A key opinion leader in the field of renal cell carcinoma offers clinical insight on treatment sequencing strategies.
Transcript:
Robert J. Motzer, MD: In terms of the way my own thinking with regard to sequencing therapy and in this new era where IO [immuno-oncology] combinations are first-line treatment, for the most part, many of my patients were treated with ipilimumab-nivolumab. And so at the time of progression, I offer patients a tyrosine kinase inhibitor. I would say that in general, the one most commonly offered is cabozantinib because that is the TKI [tyrosine kinase inhibitor] that is generating data that are quite impressive in this setting. In the CONTACT-03 trial [NCT04338269], the median progression-free survival was about 10 months and the response rate was about 30%. That has demonstrated efficacy in this setting, and that’s generally my go-to regimen for patients not only who have had ipilimumab-nivolumab but also TKI-IO combinations like lenvatinib-pembrolizumab or axitinib-pembrolizumab.
If a patient has had prior cabozantinib and has been treated with cabozantinib and nivolumab in the first line, then I certainly would not go back and give cabozantinib in the second line. In those patients, I generally use a different program, and the program that I would recommend is lenvatinib plus everolimus. Lenvatinib plus everolimus is another option in the second or third line. And part of the choice in sequence therapy depends on what the patient has received in the first line and also the tolerability of that program in the first line, and that’s what helps me select second- and third-line therapy.

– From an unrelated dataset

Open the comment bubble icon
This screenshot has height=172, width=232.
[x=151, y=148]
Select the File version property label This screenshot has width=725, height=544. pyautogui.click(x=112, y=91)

I’d like to add to the point regarding what the best sequence is in the second or third line. Although options are available, like cabozantinib, based on a lack of data, that really is a setting where we should think clinical trial. Clinical trials are ongoing in that space. They’re looking at novel combinations. They’re looking at novel agents and approaches. And so I think that particular setting is one where we should think: Is there a clinical trial to offer this patient?
Transcript is AI-generated and edited for clarity and readability.